## Assignment
In the material below, find each line holding the string "agent" and copy it.
++++ The records
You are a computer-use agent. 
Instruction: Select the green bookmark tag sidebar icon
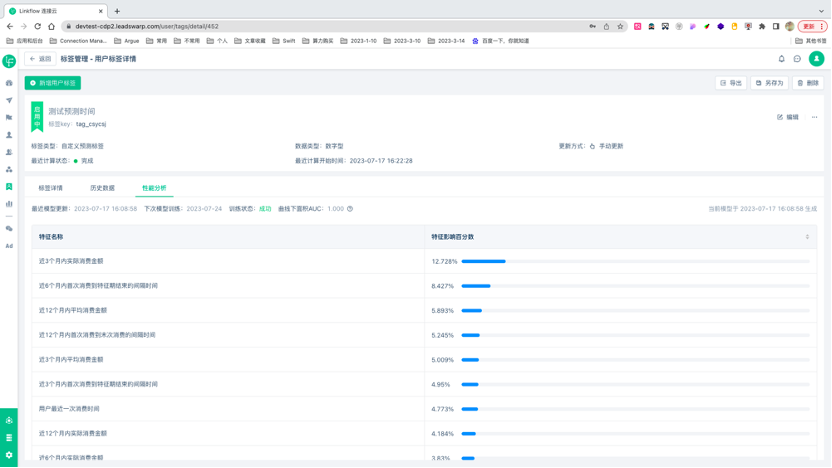pyautogui.click(x=9, y=187)
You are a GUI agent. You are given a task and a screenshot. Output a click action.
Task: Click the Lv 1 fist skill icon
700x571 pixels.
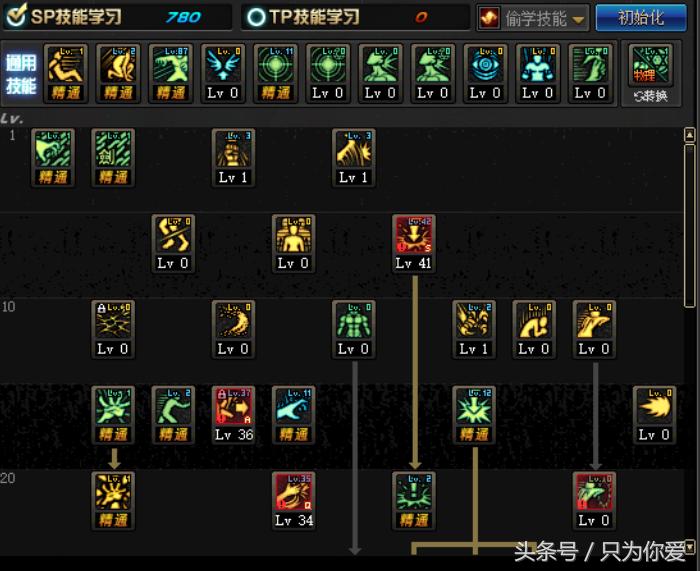point(233,158)

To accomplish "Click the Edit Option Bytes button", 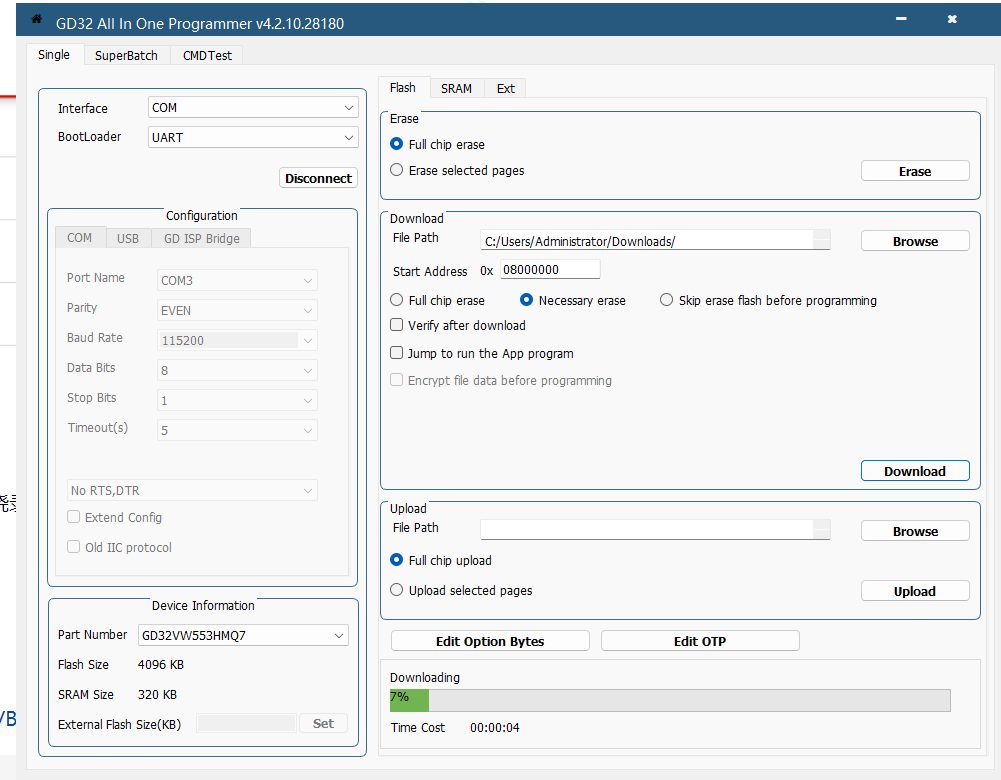I will [x=490, y=641].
++++++++
## Result
You are a computer-use agent. 
You are a GUI agent. You are given a task and a screenshot. Output a click action.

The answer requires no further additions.